Rob's brother, Eddie (James Colby), is a ne'er-do-well Viet Nam vet who has several unsuccessful marriages and failed business ventures behind him. His newest wife, Magdalena, is a former maid from Belize, and the business they are contemplating (with the help of Eddie's father), is a bagel store with a Latin touch. His sister, Terri (Caddy Huffman), is a high-powered Hollywood executive married to an independent documentary filmmaker named Andrew (Bruce Altman). Unlike the other men in the play, he has never served in the military. His wife insists he suffers from depression but never explains why or how she knows.
This is great characterization, and it's all laid out in the first two-thirds of the play. The problem is these characters are so busy dealing with their current entanglements that when Rob (Mark J. Sullivan), or rather his ghostlike presence, appears intermittently outside the house to recount his experiences in the war, it seems more like an intrusion than an intrinsic part of the play.
Cast Members in "Surface to Air." Photo by Ric Kallaher.

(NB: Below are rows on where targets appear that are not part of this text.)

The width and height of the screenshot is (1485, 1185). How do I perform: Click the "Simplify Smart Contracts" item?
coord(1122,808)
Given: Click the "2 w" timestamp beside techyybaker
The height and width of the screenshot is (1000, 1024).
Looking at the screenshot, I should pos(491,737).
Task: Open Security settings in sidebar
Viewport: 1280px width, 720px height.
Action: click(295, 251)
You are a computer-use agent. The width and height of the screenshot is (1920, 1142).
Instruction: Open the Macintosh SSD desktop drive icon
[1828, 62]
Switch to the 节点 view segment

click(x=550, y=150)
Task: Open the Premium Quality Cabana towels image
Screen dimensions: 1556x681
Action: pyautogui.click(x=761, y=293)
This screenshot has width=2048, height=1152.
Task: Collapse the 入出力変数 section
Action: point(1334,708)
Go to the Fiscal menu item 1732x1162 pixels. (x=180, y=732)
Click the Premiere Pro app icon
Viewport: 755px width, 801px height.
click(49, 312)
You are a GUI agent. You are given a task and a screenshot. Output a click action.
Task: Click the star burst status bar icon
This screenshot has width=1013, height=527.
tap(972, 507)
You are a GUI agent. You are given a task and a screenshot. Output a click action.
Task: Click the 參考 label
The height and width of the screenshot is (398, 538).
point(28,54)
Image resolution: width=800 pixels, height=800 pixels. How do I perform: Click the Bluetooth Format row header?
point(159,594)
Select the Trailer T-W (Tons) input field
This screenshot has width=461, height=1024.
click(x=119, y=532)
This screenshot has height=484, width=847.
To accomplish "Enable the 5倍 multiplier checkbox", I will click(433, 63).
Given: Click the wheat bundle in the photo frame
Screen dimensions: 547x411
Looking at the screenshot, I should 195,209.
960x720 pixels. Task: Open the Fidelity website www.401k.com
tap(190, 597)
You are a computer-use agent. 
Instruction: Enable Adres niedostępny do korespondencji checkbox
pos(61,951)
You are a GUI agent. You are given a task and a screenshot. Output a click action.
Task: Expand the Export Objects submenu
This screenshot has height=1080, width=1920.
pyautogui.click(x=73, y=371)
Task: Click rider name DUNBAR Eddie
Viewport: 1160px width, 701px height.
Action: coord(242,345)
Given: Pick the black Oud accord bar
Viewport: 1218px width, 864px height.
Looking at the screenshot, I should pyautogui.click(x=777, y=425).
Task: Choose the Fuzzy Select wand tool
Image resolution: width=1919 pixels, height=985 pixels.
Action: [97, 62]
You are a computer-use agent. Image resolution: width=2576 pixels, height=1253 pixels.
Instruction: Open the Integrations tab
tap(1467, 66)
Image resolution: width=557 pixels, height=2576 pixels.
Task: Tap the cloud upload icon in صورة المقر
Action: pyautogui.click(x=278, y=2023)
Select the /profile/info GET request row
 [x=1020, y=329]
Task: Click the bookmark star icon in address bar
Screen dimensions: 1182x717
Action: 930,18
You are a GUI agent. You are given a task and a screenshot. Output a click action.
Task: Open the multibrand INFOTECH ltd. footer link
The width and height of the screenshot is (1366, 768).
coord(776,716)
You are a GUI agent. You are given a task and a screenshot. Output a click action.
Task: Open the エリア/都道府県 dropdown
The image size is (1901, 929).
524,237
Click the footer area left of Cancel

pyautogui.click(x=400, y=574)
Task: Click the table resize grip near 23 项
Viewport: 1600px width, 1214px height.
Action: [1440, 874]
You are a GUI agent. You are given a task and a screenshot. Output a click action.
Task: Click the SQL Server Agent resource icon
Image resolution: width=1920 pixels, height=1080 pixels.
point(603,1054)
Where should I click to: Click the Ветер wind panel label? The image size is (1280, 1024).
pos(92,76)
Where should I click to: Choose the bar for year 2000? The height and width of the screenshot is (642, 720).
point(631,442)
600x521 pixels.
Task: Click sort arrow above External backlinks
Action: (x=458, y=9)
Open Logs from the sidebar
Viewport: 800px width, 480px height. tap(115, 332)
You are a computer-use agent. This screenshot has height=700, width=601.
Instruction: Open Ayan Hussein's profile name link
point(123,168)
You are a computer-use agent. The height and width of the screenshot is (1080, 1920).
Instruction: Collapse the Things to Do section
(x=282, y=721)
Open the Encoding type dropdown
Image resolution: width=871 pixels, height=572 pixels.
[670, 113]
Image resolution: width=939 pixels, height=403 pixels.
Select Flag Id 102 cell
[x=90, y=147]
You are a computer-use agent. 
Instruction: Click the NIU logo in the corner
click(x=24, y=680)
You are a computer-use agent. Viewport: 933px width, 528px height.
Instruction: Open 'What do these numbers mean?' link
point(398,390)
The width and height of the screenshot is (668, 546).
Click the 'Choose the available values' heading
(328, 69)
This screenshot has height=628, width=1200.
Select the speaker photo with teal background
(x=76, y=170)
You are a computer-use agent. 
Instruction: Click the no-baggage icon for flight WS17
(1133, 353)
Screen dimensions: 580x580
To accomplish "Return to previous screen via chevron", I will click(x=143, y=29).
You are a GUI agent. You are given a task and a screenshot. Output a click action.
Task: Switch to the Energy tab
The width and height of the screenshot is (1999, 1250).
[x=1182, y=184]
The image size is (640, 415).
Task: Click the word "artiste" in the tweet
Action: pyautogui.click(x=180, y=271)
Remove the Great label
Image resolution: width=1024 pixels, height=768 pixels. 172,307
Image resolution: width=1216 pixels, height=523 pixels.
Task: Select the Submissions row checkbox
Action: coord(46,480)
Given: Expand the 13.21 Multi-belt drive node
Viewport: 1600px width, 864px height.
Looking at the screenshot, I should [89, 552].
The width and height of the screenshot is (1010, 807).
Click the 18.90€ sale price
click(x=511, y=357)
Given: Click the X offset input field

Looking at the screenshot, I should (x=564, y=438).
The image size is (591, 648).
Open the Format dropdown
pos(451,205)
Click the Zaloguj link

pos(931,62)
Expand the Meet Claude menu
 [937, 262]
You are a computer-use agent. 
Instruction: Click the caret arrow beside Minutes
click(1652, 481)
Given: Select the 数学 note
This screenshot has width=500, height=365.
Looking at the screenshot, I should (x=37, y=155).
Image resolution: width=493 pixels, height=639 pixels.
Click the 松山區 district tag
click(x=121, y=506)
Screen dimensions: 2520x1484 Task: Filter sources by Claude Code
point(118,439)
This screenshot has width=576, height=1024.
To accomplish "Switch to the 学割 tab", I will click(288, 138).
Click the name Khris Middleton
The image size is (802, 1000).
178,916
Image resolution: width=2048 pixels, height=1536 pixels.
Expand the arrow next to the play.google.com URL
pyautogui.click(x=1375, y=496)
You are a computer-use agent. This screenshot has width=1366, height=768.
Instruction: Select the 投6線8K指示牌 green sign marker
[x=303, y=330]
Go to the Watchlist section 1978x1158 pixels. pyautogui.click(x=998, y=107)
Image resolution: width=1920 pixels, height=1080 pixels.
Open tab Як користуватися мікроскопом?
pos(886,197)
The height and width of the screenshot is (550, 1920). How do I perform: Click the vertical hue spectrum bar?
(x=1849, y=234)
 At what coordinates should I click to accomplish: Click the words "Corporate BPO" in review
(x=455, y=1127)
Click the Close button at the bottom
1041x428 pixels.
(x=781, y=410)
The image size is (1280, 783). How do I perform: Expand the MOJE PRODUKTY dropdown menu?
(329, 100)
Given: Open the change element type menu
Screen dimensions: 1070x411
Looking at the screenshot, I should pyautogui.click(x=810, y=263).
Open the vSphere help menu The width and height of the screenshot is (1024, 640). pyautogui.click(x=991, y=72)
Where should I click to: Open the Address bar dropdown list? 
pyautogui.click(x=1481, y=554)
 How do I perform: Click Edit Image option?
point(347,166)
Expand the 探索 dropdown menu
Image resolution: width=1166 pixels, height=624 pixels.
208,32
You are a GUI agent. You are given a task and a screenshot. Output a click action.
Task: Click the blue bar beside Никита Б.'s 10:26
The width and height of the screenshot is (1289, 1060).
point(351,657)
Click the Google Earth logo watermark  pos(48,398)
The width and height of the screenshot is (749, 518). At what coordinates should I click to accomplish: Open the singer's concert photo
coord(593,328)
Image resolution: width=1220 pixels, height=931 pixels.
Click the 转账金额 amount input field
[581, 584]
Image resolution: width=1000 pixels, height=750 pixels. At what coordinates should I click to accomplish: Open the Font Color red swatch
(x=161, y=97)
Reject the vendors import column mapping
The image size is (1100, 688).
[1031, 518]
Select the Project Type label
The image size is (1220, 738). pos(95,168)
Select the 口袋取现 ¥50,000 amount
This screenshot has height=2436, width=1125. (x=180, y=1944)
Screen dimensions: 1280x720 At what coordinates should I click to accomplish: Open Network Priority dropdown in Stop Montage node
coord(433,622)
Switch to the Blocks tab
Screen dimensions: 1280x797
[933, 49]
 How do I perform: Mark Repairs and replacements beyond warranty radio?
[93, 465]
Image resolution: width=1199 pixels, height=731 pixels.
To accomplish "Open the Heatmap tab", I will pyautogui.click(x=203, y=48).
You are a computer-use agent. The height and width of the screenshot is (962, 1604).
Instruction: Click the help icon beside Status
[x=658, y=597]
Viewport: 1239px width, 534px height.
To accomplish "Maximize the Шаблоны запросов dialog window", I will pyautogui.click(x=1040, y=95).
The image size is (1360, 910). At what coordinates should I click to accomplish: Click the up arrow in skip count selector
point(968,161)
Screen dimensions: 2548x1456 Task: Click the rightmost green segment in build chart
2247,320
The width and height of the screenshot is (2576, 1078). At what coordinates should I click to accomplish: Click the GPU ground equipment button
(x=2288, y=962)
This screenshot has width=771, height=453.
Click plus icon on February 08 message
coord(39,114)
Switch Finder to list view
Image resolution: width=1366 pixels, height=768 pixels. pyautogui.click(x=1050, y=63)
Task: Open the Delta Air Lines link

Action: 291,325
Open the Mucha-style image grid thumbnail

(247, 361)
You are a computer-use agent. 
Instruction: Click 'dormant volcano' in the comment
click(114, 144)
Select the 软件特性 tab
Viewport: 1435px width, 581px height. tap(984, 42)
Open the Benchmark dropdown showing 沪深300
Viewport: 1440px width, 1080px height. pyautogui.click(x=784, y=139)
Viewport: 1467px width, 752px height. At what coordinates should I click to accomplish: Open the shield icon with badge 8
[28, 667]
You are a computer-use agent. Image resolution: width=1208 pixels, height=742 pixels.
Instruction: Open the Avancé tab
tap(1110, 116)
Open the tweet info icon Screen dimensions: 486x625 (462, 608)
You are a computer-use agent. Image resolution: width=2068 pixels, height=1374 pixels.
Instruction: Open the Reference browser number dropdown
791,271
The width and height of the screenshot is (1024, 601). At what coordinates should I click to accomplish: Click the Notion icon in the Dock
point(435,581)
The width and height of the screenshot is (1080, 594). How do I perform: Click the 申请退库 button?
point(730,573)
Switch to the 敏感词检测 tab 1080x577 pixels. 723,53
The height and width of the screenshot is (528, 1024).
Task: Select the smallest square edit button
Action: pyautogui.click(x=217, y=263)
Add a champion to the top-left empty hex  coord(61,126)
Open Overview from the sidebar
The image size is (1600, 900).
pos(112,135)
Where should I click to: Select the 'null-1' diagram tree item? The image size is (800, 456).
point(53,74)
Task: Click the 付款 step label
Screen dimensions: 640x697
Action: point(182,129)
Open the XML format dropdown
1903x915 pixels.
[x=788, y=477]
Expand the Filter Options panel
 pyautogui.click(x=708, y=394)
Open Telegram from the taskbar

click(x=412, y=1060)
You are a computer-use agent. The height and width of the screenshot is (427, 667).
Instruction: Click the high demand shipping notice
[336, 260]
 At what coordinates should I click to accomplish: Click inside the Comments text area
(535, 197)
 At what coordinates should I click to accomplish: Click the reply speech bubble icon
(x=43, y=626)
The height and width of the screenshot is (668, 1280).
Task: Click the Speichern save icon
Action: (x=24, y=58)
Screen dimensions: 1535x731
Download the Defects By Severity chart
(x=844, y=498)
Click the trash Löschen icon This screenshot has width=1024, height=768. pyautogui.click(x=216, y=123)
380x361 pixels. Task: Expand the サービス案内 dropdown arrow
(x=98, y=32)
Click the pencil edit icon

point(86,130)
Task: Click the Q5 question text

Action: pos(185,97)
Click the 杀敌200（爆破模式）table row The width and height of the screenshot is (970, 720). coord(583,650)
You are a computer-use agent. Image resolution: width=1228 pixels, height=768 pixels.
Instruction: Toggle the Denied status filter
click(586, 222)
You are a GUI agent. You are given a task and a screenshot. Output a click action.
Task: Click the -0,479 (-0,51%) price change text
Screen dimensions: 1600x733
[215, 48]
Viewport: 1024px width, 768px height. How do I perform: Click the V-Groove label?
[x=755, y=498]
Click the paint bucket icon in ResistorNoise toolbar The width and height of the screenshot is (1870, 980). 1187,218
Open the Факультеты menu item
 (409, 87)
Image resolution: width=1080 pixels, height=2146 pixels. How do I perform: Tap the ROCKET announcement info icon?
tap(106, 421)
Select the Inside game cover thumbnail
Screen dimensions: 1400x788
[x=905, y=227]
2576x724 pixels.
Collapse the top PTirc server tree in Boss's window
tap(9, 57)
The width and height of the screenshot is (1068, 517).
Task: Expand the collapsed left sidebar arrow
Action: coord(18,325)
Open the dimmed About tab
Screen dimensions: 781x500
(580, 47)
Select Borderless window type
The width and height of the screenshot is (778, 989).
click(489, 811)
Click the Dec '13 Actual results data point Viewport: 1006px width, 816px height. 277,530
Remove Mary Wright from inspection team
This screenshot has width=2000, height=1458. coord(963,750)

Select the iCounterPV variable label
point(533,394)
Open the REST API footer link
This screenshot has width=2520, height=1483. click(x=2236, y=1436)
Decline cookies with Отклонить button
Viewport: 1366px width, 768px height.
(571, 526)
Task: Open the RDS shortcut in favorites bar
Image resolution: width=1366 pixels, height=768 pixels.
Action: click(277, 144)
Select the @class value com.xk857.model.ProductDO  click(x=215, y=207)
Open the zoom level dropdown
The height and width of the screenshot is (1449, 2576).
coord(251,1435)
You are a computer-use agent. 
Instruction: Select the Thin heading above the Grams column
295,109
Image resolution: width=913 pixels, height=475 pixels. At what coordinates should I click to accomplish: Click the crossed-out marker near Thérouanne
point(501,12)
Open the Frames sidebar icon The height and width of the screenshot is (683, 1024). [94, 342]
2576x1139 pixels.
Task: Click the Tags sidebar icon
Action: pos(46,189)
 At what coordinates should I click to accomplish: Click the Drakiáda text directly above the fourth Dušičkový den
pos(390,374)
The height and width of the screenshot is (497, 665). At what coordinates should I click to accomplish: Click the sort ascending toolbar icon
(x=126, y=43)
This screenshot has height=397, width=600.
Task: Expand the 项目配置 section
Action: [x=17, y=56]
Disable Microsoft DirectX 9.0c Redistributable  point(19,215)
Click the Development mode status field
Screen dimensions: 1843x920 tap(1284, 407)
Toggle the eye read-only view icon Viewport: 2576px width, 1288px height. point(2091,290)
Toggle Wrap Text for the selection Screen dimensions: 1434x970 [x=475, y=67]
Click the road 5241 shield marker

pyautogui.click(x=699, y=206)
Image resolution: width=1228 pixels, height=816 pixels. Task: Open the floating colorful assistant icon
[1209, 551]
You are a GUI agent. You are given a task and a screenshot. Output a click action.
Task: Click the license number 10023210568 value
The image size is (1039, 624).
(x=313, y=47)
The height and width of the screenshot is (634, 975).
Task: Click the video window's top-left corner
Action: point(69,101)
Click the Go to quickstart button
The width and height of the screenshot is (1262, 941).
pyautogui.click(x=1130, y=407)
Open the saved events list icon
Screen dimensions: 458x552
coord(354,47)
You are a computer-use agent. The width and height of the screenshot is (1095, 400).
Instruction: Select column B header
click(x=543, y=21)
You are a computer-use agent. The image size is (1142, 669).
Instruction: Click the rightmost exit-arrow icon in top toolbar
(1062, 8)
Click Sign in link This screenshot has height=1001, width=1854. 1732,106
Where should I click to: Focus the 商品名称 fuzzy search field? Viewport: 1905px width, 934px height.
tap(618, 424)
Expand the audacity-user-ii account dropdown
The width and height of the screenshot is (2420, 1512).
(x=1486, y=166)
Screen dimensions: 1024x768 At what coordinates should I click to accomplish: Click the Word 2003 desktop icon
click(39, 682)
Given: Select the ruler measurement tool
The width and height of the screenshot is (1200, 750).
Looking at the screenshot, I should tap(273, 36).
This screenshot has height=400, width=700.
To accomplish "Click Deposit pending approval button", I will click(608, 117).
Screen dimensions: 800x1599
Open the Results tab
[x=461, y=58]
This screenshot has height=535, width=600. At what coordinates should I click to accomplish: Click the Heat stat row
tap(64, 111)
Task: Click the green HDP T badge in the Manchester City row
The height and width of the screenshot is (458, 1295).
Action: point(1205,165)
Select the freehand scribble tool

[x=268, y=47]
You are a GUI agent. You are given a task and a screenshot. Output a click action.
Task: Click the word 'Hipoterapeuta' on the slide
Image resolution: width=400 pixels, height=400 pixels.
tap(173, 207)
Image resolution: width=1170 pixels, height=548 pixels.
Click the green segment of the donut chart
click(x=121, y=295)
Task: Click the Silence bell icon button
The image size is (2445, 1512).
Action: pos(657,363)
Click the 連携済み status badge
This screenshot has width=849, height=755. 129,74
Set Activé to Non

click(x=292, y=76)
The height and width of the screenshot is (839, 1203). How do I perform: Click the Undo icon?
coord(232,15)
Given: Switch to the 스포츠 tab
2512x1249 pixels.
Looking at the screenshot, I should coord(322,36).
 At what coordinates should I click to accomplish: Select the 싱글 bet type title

When "Surface to Air" does finally pay more attention to the Viet Nam war, its controversial nature and its effects on this family, the shift in mood makes it seem almost as if one is watching a different play.
Eddie's tirade against the war and the people who made it, his description of the two buddies he visits at the VA hospital, "Three arms, one leg, and a pair of testicles," can tear anyone's heart out. And Hank's anguished account of all the years he hoped against hope his son would miraculously return has the same effect. Colby and Bryggman are superb, and these are the high points of the show and the core of its meaning.
What's more, James Noone supports the show with a set that shows the family's home nestled in and isolated from the rest of the world.
With all this going for "Surface to Air," it's a shame that Epstein subverts his own work with a too generous impulse to tell too much. If this play went back to the drawing board, it might one day re-emerge as a masterpiece.